Just for all the Londoners who have never seen it, The Guardian presents A user's guide to snow.

I have my headphones on here, and I have just heard a low rumble over the top of the music (Stereolab - Mars Audiac Quintet) which made me slightly anxious. We keep hearing the planes flying low over the building. Having the large window and being high up, we are more aware of the air traffic now. We spent a few minutes yesterday using trig to work out how far away the most distant vapour trail was. If the plane was at 25,000 feet then we estimate about 100 miles but then again we didn't take account of the curvature of the Earth. Martin of course knew that we needn't TAN because we knew the opposite side (25,000 feet) and wanted to know the adjacent side. TAN is opposite over adjacent, just to complete the lesson. This is of course all just ballpark. I think we had better close the blinds today so that we don't waste time staring out of the window and being fascinated by the smoke from the chimmneys. Yes! We are that boring.

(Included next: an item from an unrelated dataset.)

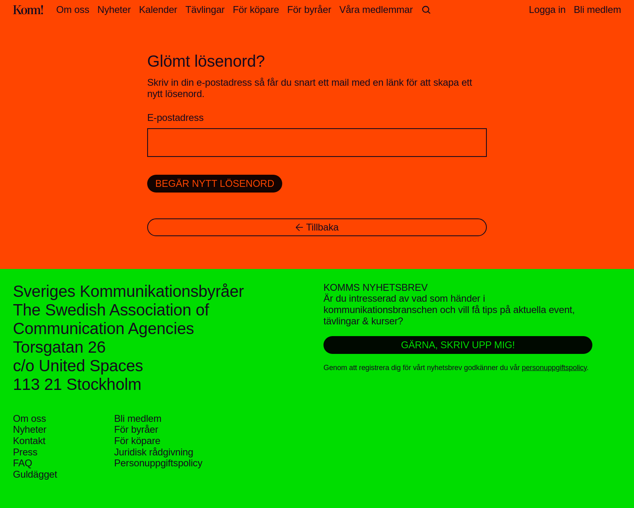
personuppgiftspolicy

I am like Zellaby except that I don't want to think of a brick wall and that is all I can think of. Where are the cuckoos when you need them? I have to crumble that wall myself. It is the only way. Why does John Wyndham always have someone who's name begins with the letter 'z' in his novels. Well, I haven't read all of them but in The Midwich Cuckoos and Trouble with Lichen there are such characters. I can't really be bothered looking up the characters from the other books just to check. There is no such character listed in the cast for either of the two film versions of Day of the Triffids so mayeb it is just a coincidence. The BBC TV Version of Day of the Triffids was far superior to the film. The sound of the clackers which preceeded the use of the Triffids' whip-like sting was chilling and often imitated at school by banging knuckles together. It still hurts if you do it. I started using it as an insult and what do you know a single knuckle clask became a gesture of abuse on 'Friends'. The 1962 film is awful unless you are 10. For the definitive John Wyndham film see Village of the Damned from 1960 (Avoid the John Carpenter remake) It is the best example of a film where nothing happens and still you are rivited. In my mind, films like this work better in British Villagers rather than US outposts, simply because so many films have used American towns that you expect something to happen. I seem to remember some Kids' show set in Avebury. Time to post.